Final Exam

Location: Altgeld 147

 

Time: Friday, August 6, 2009, 1-3 PM

 

General Outline: There will be 8 regular problems and 1 extra credit problem. All materials during this semester will be on the exam. However, the following 2 topics will NOT appear on regular problems:

 

1.      8.8 Material

2.      Precise definition of limit of a sequence, presented in 8.1

 

These topics can only appear on extra credit problem. But please note that extra credit problem is NOT limited to these 2 topics.

 

Initial plan of distribution of regular problems is the following:

 

1 trig. Substitution.

1 absolute convergence vs. conditional convergence.

1 improper integral.

2 series convergence determination using any of the skills introduced in chapter 8.

1 error estimate.

1 power/Taylor series.

1 polar coordinate / parametric equations related probems..

 

Note that although integration by part and partial fraction technique are not listed above, they might be necessary to evaluate some integrals when doing above problems. You also need to know how to sketch polar equations of those 3 types I introduced in class.

 

Background Knowledge: You are required to know all background knowledge for the 3 midterms, posted on the course webpage for each exam.
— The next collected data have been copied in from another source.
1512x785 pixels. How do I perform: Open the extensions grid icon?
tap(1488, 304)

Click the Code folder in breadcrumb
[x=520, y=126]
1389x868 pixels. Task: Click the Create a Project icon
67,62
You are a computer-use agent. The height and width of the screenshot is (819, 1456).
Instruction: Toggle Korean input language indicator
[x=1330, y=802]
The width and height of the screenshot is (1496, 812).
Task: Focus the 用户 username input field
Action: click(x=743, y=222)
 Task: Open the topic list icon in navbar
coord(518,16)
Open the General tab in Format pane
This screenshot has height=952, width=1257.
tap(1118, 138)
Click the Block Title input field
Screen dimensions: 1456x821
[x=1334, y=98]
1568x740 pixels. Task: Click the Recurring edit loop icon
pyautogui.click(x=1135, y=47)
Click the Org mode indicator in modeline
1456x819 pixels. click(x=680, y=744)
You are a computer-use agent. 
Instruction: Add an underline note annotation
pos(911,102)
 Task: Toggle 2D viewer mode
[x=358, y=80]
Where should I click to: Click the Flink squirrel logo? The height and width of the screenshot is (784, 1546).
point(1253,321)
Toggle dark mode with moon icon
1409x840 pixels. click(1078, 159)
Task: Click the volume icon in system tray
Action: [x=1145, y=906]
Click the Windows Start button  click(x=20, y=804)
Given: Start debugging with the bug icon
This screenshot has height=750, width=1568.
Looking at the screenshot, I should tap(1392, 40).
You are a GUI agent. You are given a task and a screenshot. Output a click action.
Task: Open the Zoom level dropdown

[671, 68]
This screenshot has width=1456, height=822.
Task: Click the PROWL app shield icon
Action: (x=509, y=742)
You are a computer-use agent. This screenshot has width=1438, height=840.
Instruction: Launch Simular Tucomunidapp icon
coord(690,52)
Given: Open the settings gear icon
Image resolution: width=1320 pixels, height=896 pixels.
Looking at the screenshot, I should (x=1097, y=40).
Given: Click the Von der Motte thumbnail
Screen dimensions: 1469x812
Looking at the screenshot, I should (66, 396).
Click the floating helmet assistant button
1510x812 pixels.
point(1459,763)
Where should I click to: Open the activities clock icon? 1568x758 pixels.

Again, you are expected to recall Taylor series of e^x, sinx, cosx, lnx right away.

 

What to Study?: The source for me to make up problems is all 13 homeworks. So again, if you can do ALL homework problems easily, you should not have problems on the exam.

 

Grade Boost Opportunity: If you score more than 90% (raw score, uncurved) on the final exam, you final grade, which is determined AFTER choosing the higher of scheme A and B, and AFTER curving, will be boosted by one letter grade (ie. C -> B, B -> A … etc) until you get an A. This option will NOT boost your grade to A+, which I have not decided to assign.